(Records from a pointing dataset)
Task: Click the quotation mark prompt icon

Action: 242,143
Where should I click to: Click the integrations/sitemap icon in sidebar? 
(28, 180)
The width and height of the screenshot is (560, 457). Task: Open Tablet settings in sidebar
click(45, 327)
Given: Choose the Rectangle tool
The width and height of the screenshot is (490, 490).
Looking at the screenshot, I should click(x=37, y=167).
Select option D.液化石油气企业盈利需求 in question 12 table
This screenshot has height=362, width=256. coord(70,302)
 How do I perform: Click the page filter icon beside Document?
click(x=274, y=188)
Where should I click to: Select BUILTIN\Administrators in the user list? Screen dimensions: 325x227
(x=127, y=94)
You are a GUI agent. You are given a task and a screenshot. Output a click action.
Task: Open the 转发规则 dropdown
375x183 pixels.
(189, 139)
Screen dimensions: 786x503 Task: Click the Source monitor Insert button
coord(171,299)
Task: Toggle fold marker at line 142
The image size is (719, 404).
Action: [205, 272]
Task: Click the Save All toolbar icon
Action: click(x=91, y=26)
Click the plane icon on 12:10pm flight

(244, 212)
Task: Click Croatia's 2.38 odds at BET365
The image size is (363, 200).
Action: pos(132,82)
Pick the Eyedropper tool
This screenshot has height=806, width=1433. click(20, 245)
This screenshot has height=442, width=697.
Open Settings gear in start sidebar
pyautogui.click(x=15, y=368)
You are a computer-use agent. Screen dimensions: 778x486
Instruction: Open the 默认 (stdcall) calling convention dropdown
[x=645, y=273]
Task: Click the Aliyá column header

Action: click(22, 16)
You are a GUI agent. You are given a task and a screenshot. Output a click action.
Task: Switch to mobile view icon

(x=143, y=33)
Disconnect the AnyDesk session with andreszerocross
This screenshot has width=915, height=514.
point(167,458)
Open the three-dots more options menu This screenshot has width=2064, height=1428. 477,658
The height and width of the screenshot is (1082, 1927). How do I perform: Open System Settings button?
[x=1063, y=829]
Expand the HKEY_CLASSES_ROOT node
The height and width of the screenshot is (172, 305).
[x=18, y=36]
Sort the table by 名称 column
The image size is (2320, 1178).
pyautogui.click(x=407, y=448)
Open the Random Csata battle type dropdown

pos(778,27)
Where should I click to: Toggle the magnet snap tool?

> REQUIRED WORK:
How many rows above contain the word "perform"? Reply with the number alone.

> TASK SOLUTION:
2